Ease of preparation rating: Complex.
Yield: 6 servings.
Marinated Cherries
Ingredients:
2 cups (470 ml) port
1 lemon, peel
4 cloves
1 cinnamon stick
1 star anise
30 large cherries, pitted
1/8 tsp (0.75 ml) salt
1 cup (240 ml) maple syrup
Method:
In a saucepan over medium-high heat, combine port, lemon peel, cloves, cinnamon, star anise, cherries, and salt. Bring to a simmer.
Cook for eighteen to twenty minutes, until cherries have blistered and released their juices, then add maple syrup.
Remove cherries from heat and refrigerate to cool completely.
Flan de Yema
Ingredients:
2 ¼ cups (530 ml) sugar, divided
2 whole eggs, beaten
4 egg yolks, beaten
1 teaspoon (5 ml) vanilla extract
1 cup (240 ml) milk
1 cup (240 ml) crème fraîche
1/8 tsp (0.75 ml) salt
Method:
In a small saucepan over medium-high heat, begin melting two cups (470 ml) of the sugar. Cook for 8-12 minutes, stirring occasionally, until sugar dissolves completely and liquid thickens to a light brown caramel.

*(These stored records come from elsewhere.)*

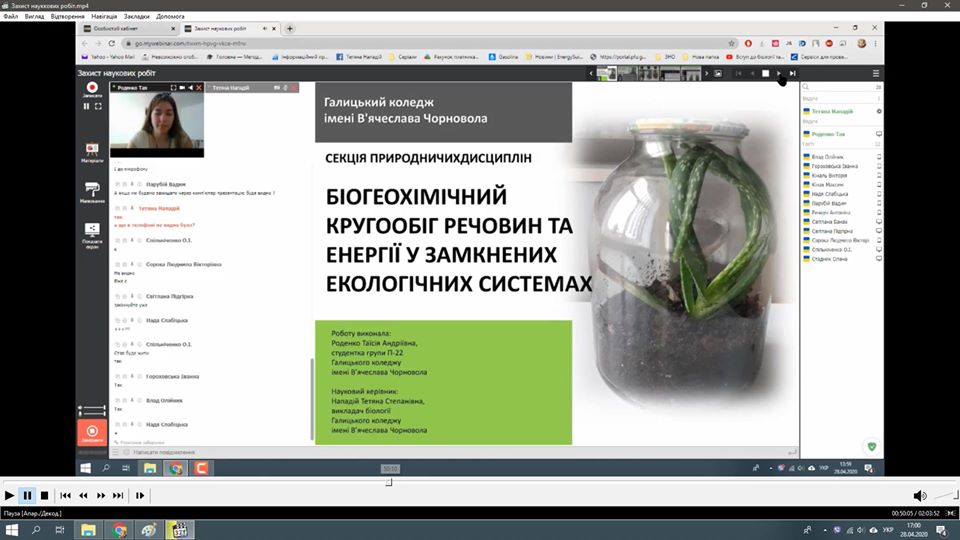
Task: Click the skip to next track button
Action: click(x=118, y=495)
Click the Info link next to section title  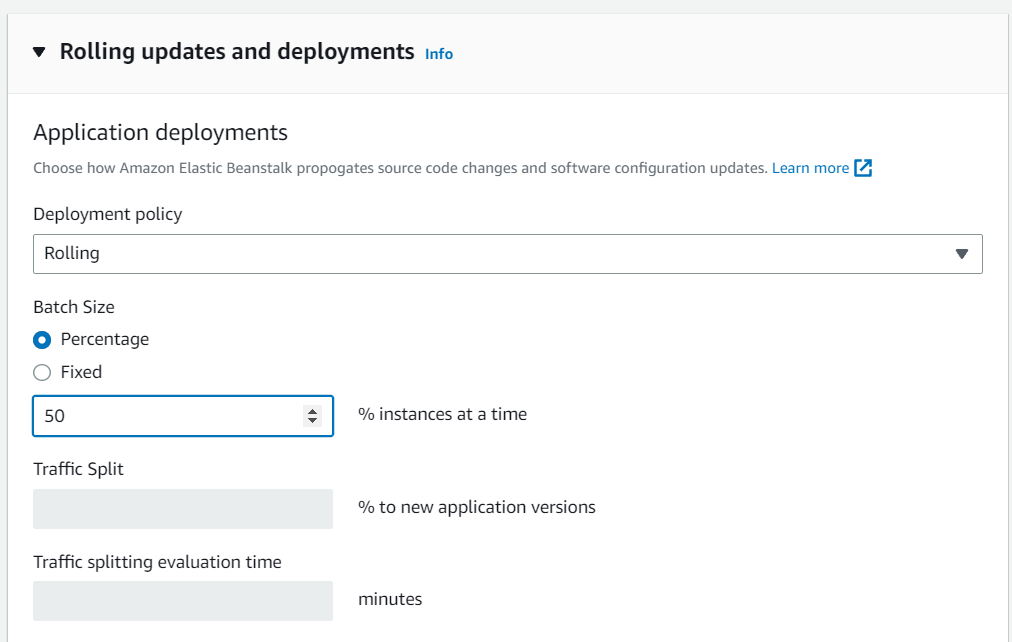coord(438,54)

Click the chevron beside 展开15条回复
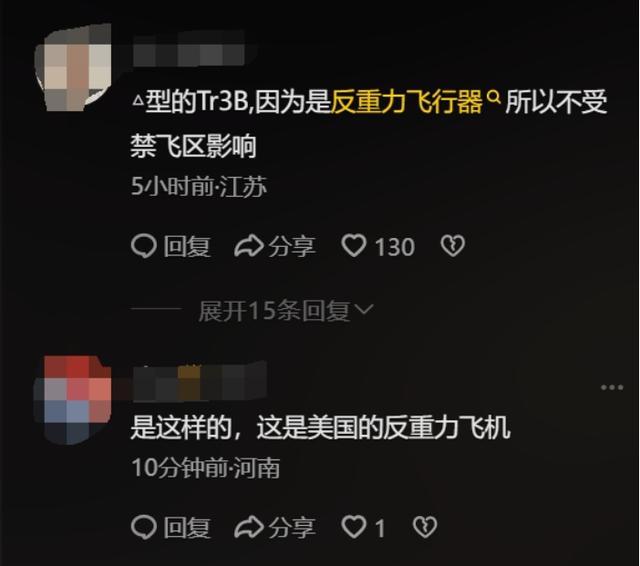coord(364,310)
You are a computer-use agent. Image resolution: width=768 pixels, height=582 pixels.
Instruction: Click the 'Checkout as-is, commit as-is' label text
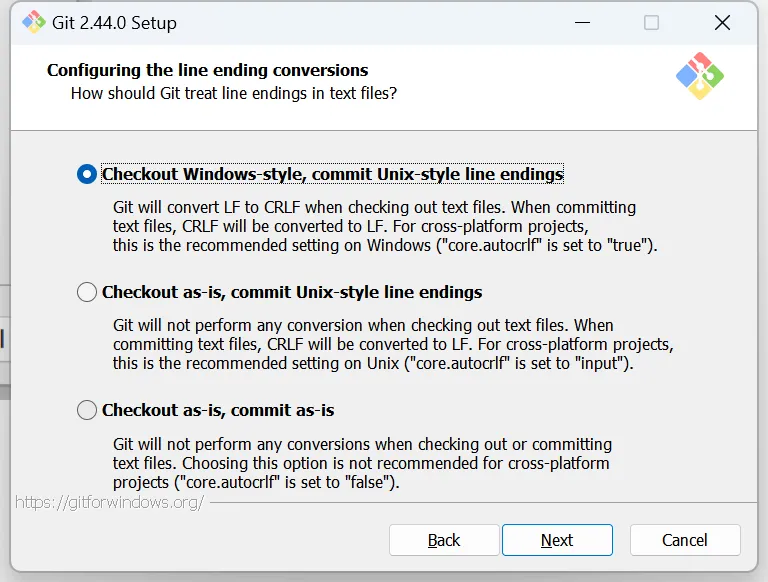[218, 410]
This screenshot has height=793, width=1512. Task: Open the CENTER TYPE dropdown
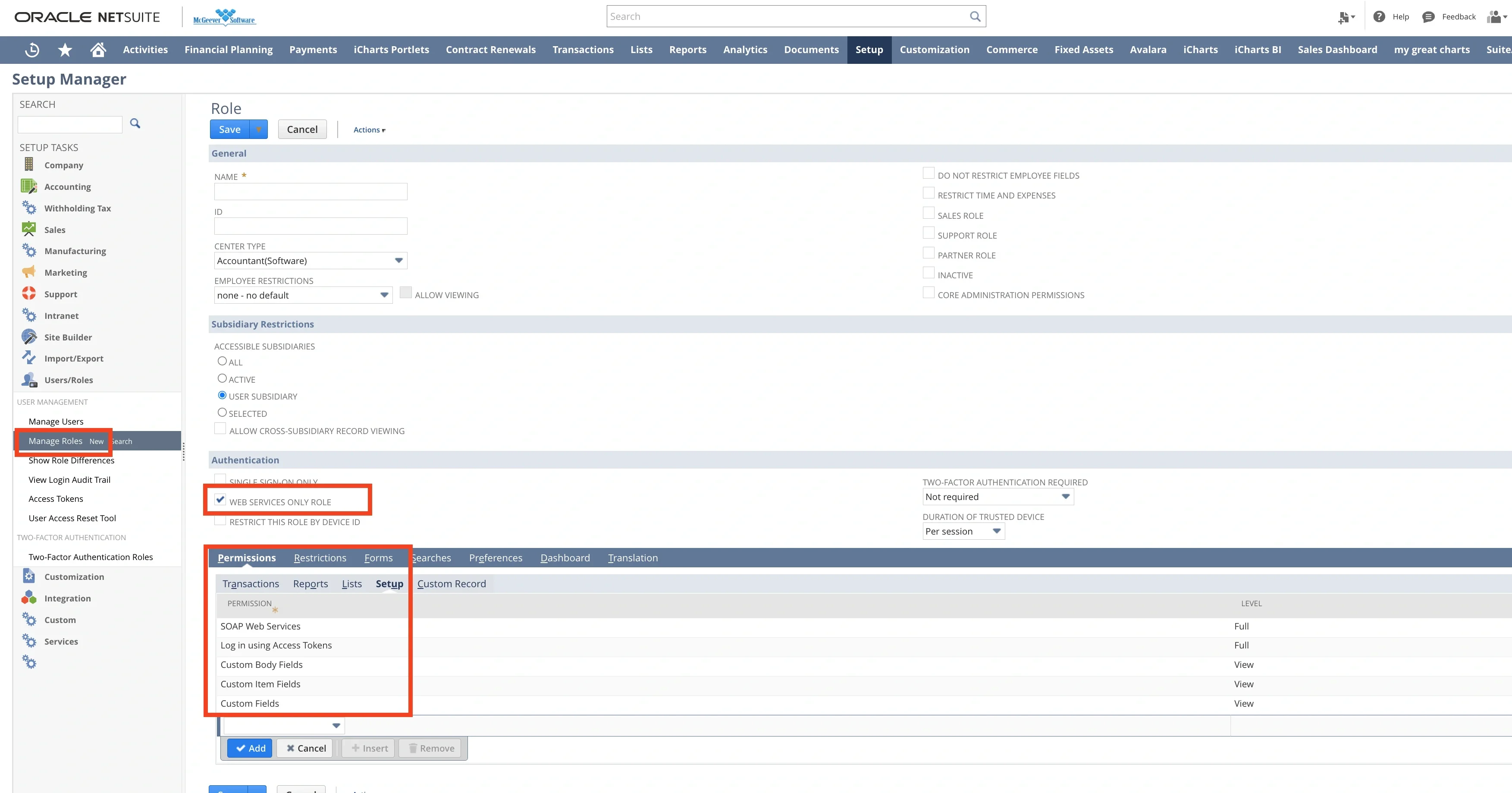pos(399,260)
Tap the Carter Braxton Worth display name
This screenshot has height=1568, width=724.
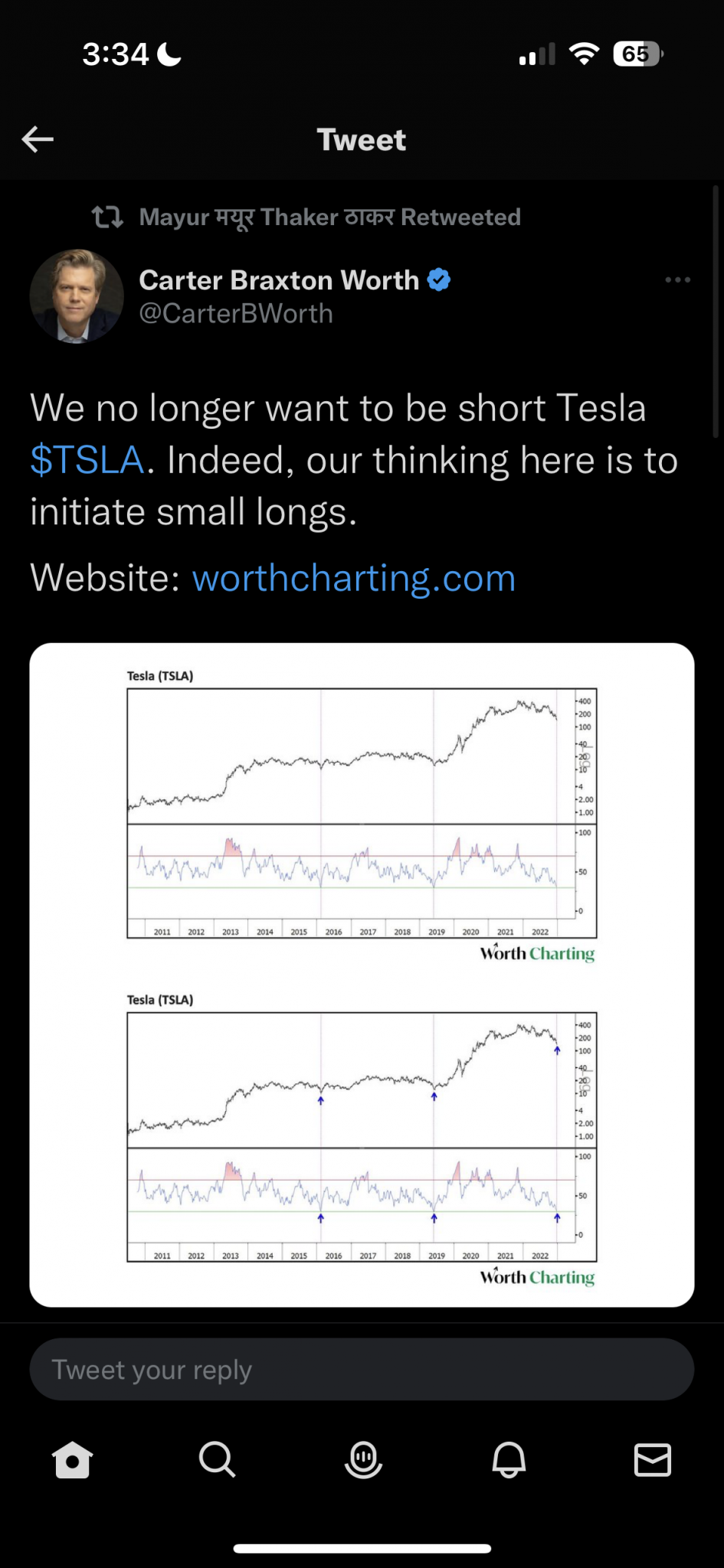coord(279,280)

Remove the pan from the heat and pour caramel into six ramekins. Transfer the ramekins to the refrigerator until the caramel has hardened.
Preheat oven to 320 F (160 C).
In a large, heatproof bowl, whisk together eggs, egg yolks, vanilla, remaining sugar, and salt.
In a small saucepan over medium heat, warm milk and crème fraîche until just before simmering.
Pour milk mixture slowly into the egg mixture, whisking constantly to prevent the eggs from cooking.
Once milk mixture is incorporated, pour mixture into the ramekins over the hardened caramel.
Transfer ramekins to a deep baking dish and add water to the baking dish until it reaches halfway up the ramekins.
Place dish into the oven and bake for forty to forty-five minutes.
Allow ramekins to cool to room temperature before transferring them to the refrigerator to set.
To remove the flan from the ramekins, slide a sharp knife around the sides of the cooled flan.
Flip onto a serving dish and gently remove the ramekins from the flan.
Serve flan cold, garnished with Marinated Cherries.